### Source text
==============================
Thanks boss! Here's the latest addition for the trunk. Some Interlago plaid to wrap the tank with.




















is this a part number for the plaid??? i searched and came up with nothing!


















and where it will end up..


----------



## darcness (Aug 8, 2008)

That hatch setup is NICE. I love it.

The interlagos is a killer touch too. Did you just buy some seats and then cut them up or something? Can't wait to see the tank fully wrapped up and done. Should look sweet!


----------



## Residentevol (Sep 19, 2000)

SO are you and Tom going to come put those magic touches on my trunk setup?


----------



## eastcoaststeeze (Jul 20, 2009)

nice layout


----------



## furr (Jul 3, 2009)

:thumbup:


----------



## hinshu (May 29, 2001)

Residentevol said:


> SO are you and Tom going to come put those magic touches on my trunk setup?


----------



## hinshu (May 29, 2001)

Got new 90 degree elbows in and solved the issue with the leader lines going across the spare. Tank was also flipped around to give it a more clean looking install. As much as i think hardlines are sexy as f*ck, im more of a fan of the "less is more" mentality, and the work my buddy has done so far is evidence of that.










Another look at the lil touch of plaid











Manifold, ecu and senders are going under the rear seat. A little bit of the foam is going to be cut away and a cover is going to be made for the manifold to protect it. Now ill really have an excuse to not have ppl sitting in my backseat.










section that will be cut out for the manifold










General idea of how senders are going to be placed under seat as well.


----------



## OVRWRKD (Jul 1, 2010)

Interested to see how putting the manifold under the seat works out. I never thought about that.:thumbup:


----------



## hinshu (May 29, 2001)

OVRWRKD said:


> Interested to see how putting the manifold under the seat works out. I never thought about that.:thumbup:


that will begin shortly. need to pick up some narrow 90 elbows and reducers because the tank sits pretty damn close to the back of the seat. hardly any room to work with, but it'll work!

new pic of the floor put back in after the changes to the layout. only thing going to be visible, tank and compressors.


----------



## Ben from RI (Jun 5, 2009)

Accuair did a pretty solid job building that manifold, it works wet, dry, hot cold, no real reason to make a cover for it. as for the senders, I wouldn't cram then under a seat. I dont have any real reason why not to just seemslike something you could tuck or pin to a inner / outer wall of the box


----------



## hinshu (May 29, 2001)

Ben from RI said:


> Accuair did a pretty solid job building that manifold, it works wet, dry, hot cold, no real reason to make a cover for it. as for the senders, I wouldn't cram then under a seat. I dont have any real reason why not to just seemslike something you could tuck or pin to a inner / outer wall of the box


:thumbup: thanks for that info, thats good to know.

my buddy hasnt come up with a better solution for the senders. the wall between the back seats and false floor isnt wide enough to fit them unfortunately.
==============================
### Data segment
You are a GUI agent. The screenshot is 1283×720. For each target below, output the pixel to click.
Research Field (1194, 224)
==============================
### Tasks to complete
• 1. In the trunk setup thread, where are the manifold, ECU and senders going?
• 2. Do these statements agree with the trunk setup thread? Answer yes or no for each, quoting the words that decide it.
(a) The tank was flipped around to make the install look cleaner.
(b) Ben from RI thinks the manifold needs a cover.
(c) The senders fit in the wall between the back seats and the false floor.
• 3. Can you carry on the trunk setup thread from its last post?

### Per-task answers
• 1. Under the rear seat.

• 2.
(a) Yes: "Tank was also flipped around to give it a more clean looking install."
(b) No: "no real reason to make a cover for it."
(c) No: "the wall between the back seats and false floor isnt wide enough to fit them unfortunately."

• 3.
kinda running out of ideas on where to put them.


----------



## Ben from RI (Jun 5, 2009)

are you planning on running a false floor or giving yourself any coverage? if so mount them on the sides of the frame.


----------



## Andy P (Jan 6, 2007)

i like how the trunk is coming along...


----------



## hinshu (May 29, 2001)

Ben from RI said:


> are you planning on running a false floor or giving yourself any coverage? if so mount them on the sides of the frame.



yeah ill have a false floor resting on top. I like the idea of them mounted on the frame, but the layout of the trunk is how its gonna stay for now at least. I dont have ppl riding in the back of my car, so im fine with cutting a lil foam away to make them fit under the seat.


----------



## hinshu (May 29, 2001)

a lil added insurance for going low.










and the man behind the work showing his love.


----------



## tspooner (Feb 28, 2010)

where did you get the skid plate from?


----------



## Residentevol (Sep 19, 2000)

That skid plate is going to hold you up!!!


----------



## hinshu (May 29, 2001)

tspooner said:


> where did you get the skid plate from?


Dieselgeek mang! They make them for MK4-MK6 plus other chassis

http://www.dieselgeek.com/servlet/Categories?category=Panzer+Skid+Plates



Residentevol said:


> That skid plate is going to hold you up!!!


Not more than the axle will. Aint doing a notch out here son.. that **** will never pass inspection! 

btw, as im sure you heard tony..... 

So the build is on hold now, cause i got extended out here a couple weeks and will not be able to get to Worthersee Austria this year

But... this means when i get back, i get to get my hands dirty doing what i love best... working on my car!


----------



## Residentevol (Sep 19, 2000)

Hey dude that skid plate will definitely keep you up more than the frame notch trust me! But if your plan is to roll super low all the time than I would keep it on there. But that is the point of having air so you can drive around safely w/out destroying your oil pan/tranny and parking hard as a mofo ....Anyway I got my notch done over here and it looks factory I don't think anyone would ever notice that to be honest. But do what you think is right man! Let's see some damn updates already


----------



## hinshu (May 29, 2001)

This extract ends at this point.